Amina: I guess that’s a collective action problem. The competition to be the first to get to AGI means all the players need to sacrifice all other values, like not contributing to x-risk.
Diego: Right, Moloch. That’s part of the story for sure. But what causes Moloch?
Amina: Eh… nothing causes Moloch. It’s just game theory. It’s just human nature…
Diego: Is it though? The metacrisis people say that that is part of the problem - this view that rivalry is just human nature, that zero-sum games are the only possible games to play. Those beliefs help keep Moloch alive.
But anyway, Moloch isn’t the whole story. Moloch doesn’t explain why all these different parties want AGI so damn much.
Amina: …because it’s the ultimate technology right? Because it’ll bring whoever controls it almost infinite wealth, and accelerate technology leading to material wealth for all?
Deigo: That’s another part of the problem.
Amina: Huh?
Diego: This deification of technology, this assumption that better technology is always good. And this emphasis on growing material wealth, at the expense of everything else.
Amina: I guess the e/accs would say that only technologies that benefit us will be developed, because of the rational market.
Diego: There’s problem number three. A belief that the market will do what’s right, because humans are rational agents.
Amina: Well, I mean, it’s approximately true, right–
Diego: But not true all the time. Part of the problem is that faith in the market is a background assumption that’s rarely questioned.
Amina: Rarely questioned?
Diego: Ok, it's questioned by some groups. But does it get questioned where it matters, in silicon valley, or in the US government? Not really for the former and not at all for the latter.
Amina: Ok. So I’m hearing that there’s just a whole mess of things causing AI risk. Beliefs that human nature is fundamentally rivalrous, beliefs that technology and material wealth is always good, and belief that markets will solve everything. So the problem is everybody’s beliefs?
Diego: Kindof-but it’s deeper than beliefs. These are more like background assumptions that colour everyone’s perceptions. At least with explicitly stated beliefs we can examine their validity, but this is something deeper.

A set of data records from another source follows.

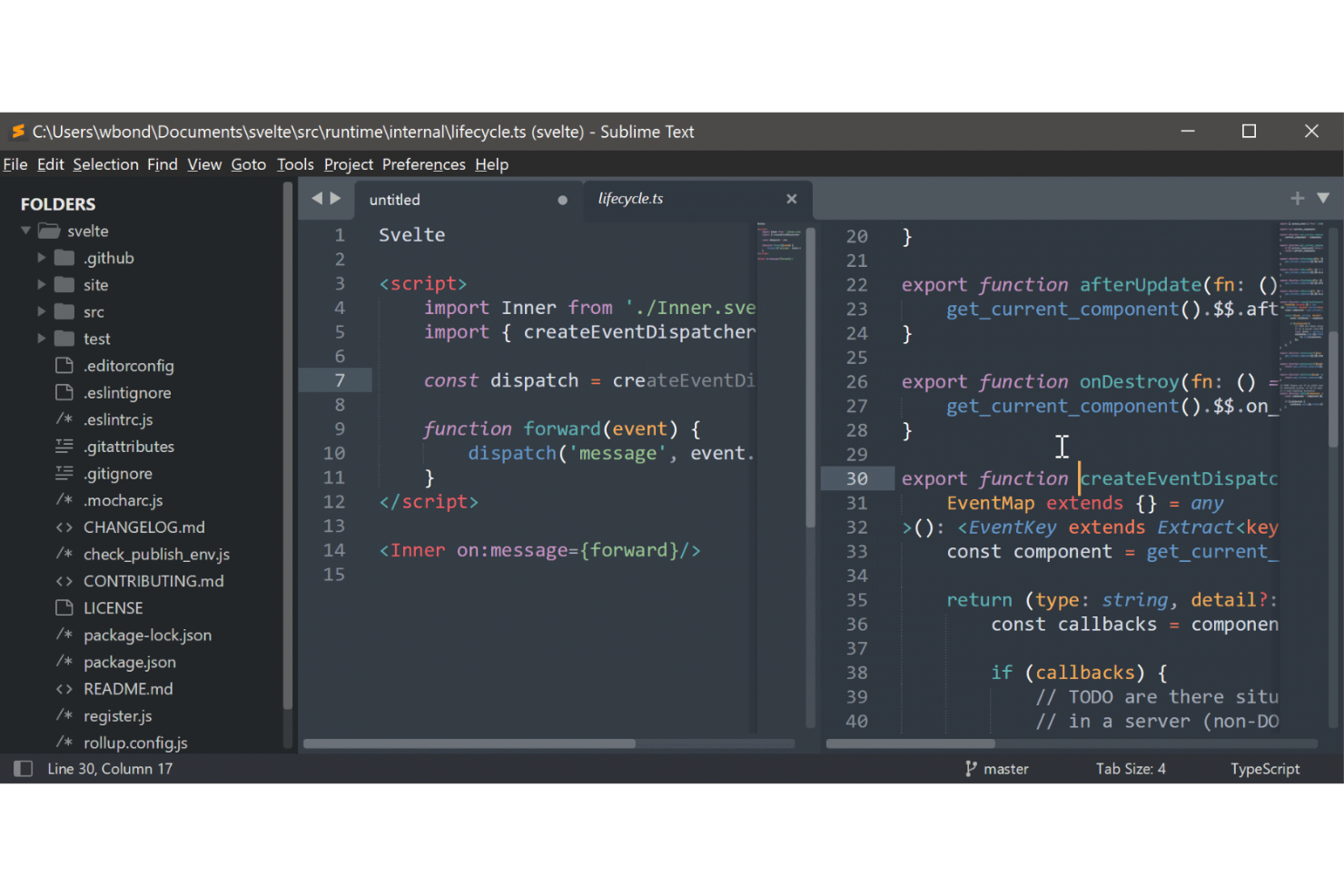Viewport: 1344px width, 896px height.
Task: Open the tab overflow dropdown arrow
Action: click(x=1324, y=198)
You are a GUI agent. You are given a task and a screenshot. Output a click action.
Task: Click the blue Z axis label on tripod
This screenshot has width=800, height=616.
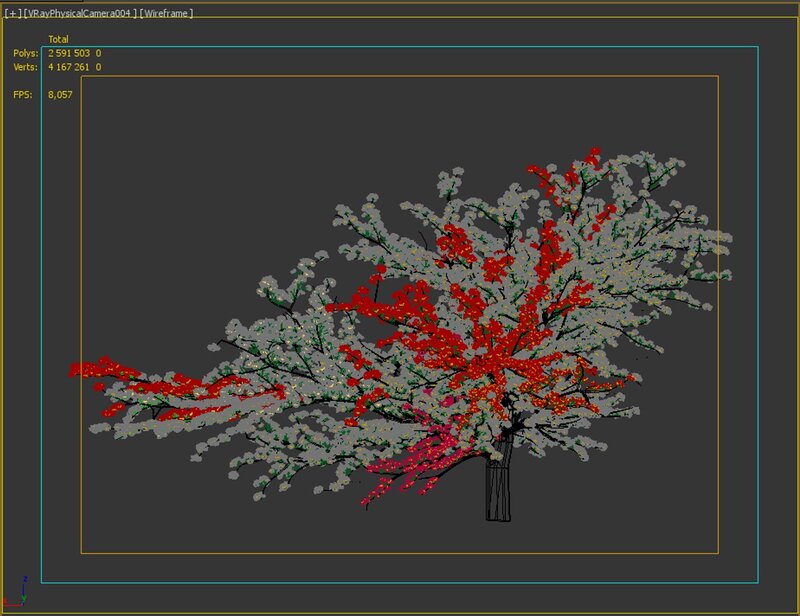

Amina: Right, so like not explicit beliefs but implicit ways we make sense of the world, or something like that?
Diego: Yea. I’d say the problem is the cultural paradigm we’re in. The set of implicit assumptions, the language, the shared symbols, society’s operating system.
Amina: Does this cultural paradigm have a name? I’ve not done my homework on cultural paradigms…
Diego: Yes, the cultural paradigm of today, basically, is modernity. We’ve been in modernity ever since the enlightenment. The enlightenment created a new emphasis on reason, individualism, scientific progress, and material wealth.
Amina: That all sounds pretty good to me. I guess these metacrisis dweebs think science, technology and the economy are the root of all evil, and that we should go back to being hunter-gatherers?
Diego: No, they don’t think that. They’re very aware that modernity has given us extraordinary growth, innovation and prosperity. Our current cultural paradigm, powered by science and economic growth, has globally doubled life expectancy, halved child mortality, and cut extreme poverty by an order of magnitude. Nobody can deny that these are all great things.
Amina: Ok, I wasn't expecting that. So what’s the problem with modernity? Why does the culture need to change?
Diego: The problem is that we’re racing towards fucking AI doom Amina!
Amina: Oh yea, that thing.
Diego: Modernity isn’t perfect. It’s given us loads of nice things, but at invisible costs.
All that nice prosperity has negative externalities that our culture ignores: climate change, ecological collapse, various mental health crises, and existential risk.
We need to move to the next cultural paradigm.
Amina: Wait, isn’t the next cultural paradigm postmodernity? I’m not into that. The postmodernists seem to think that there is no objective reality. They reject any idea of human progress. If the world goes postmodern, we’d all quit are jobs and just get high. That’s not going to solve anything.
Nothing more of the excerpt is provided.